● Supplied passage:
I’m late to the game because I don’t really focus on consumer marketing or advertising – talk to me about retail, and retail technology. But I keep finding myself sucked into this realm, despite efforts to stay out of it – for two reasons.

First, as online commerce evolved, we saw that technology capabilities in the hands of consumers changed the way they shopped. It’s still changing the way they shop. And we’re only at the very smallest beginning of the learning curve. Ubiquitous WiFi, persistent mobile connections, home servers and networked homes, smaller and more powerful computers that you can carry around in your pocket, and more intuitive user interfaces to help you make the most of all this stuff show that technology penetration in daily life still has a long way to go.

We’re social creatures, and at least in the US, consummate consumers. Which means that as soon as a technology penetrates our lives, we’re going to go shopping with it. I really appreciate the irony of this. In 1994, I was still convincing my boss that we needed barcode scanners at our POS. She was convinced that it would ruin the “hands-on” experience that our staff provided – that it would equate our “boutique” image to a grocery store. Oh yeah, and it would require shelling out capital that was pretty hard to come by. Retailers are technology laggards, so it is the height of irony that they now find themselves on the forefront of consumer technology adoption.

● Goal:
Answer these questions about the retail technology passage:
(a) What kind of computers does it say you can carry around in your pocket?
(b) In what year was the writer still convincing a boss to get barcode scanners at the POS?
(c) Which group does it call technology laggards?
The rows that come next play no part in this.

Saved entries
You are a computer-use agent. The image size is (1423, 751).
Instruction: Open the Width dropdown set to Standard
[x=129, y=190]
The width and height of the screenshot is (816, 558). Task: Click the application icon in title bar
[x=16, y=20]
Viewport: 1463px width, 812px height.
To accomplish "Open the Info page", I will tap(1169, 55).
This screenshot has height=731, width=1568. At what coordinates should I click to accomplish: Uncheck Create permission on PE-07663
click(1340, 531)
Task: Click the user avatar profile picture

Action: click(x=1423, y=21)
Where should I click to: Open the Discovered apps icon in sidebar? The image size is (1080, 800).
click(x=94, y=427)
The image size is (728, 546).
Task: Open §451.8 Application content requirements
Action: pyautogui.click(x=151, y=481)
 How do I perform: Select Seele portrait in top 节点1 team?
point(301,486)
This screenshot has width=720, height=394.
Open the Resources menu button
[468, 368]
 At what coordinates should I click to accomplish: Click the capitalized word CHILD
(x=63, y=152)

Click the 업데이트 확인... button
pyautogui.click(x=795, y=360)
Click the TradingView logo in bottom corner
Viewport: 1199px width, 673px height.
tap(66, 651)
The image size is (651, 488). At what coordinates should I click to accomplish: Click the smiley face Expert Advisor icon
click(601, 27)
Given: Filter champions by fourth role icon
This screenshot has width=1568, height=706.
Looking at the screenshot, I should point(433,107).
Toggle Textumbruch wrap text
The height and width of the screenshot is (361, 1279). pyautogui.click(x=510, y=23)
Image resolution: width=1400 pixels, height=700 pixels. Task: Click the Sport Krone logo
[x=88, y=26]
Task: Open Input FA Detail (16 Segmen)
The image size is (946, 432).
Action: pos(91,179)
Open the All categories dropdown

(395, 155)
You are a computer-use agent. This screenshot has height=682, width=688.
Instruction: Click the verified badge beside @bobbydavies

● Exercise answer:
(a) Smaller and more powerful computers
(b) 1994
(c) Retailers